Personal information
- Full name: Matthew Eliason
- Date of birth: June 10, 1988 (age 37)
- Place of birth: United States
- Height: 1.83 m (6 ft 0 in)
- Position: Striker

College career
- Years: Team / Apps / (Gls)
- 2008–2010: Northwestern Wildcats / 59 / (26)

Senior career*
- Years: Team / Apps / (Gls)
- 2013: Red Bulls U-23 / 2 / (0)
- 2014: Þróttur / 20 / (7)

= Matt Eliason =

American soccer player (born 1988)

Matthew Eliason (born June 10, 1988) is an American former soccer player who played as a striker.

==Early life==

Eliason attended Glenbard East High School in the United States.
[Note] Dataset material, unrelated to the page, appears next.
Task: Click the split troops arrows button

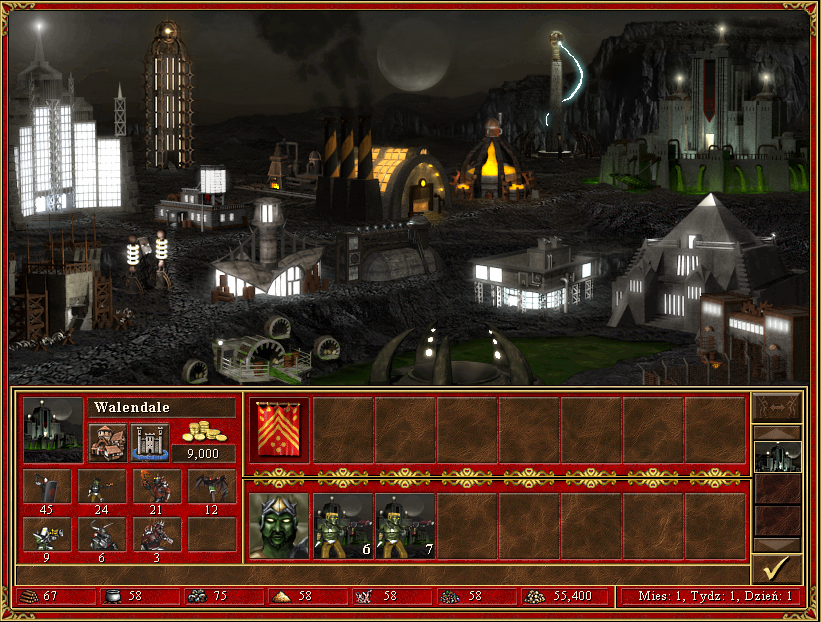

He was described as "led the Rams to their two best seasons in school history in a difficult soccer conference". After that, he attended Northwestern University in the United States. He became the soccer team's all-time top scorer with thirty-three goals.

==Career==

Eliason attended the MLS Combine. He started his career with American side Red Bulls U-23. On August 27, 2013, he debuted for the club during a 2–1 win over Chicago Fire U-23. In 2014, he signed for Icelandic side Þróttur. On May 9, 2014, he debuted for the club during a 4–1 win over Haukar. On May 9, 2014, he scored his first goal for the club during a 4–1 win over Haukar. He was their top scorer during the 2014 season with nine goals in all competitions.

==Style of play==

Eliason mainly operated as a striker. He was described as having a "pidgeon-toed gait".

==Personal life==

Eliason has worked at financial organization GE Capital. He has also worked as a journalist for Iceland Magazine. After retiring from professional soccer, he worked as an international management consultant.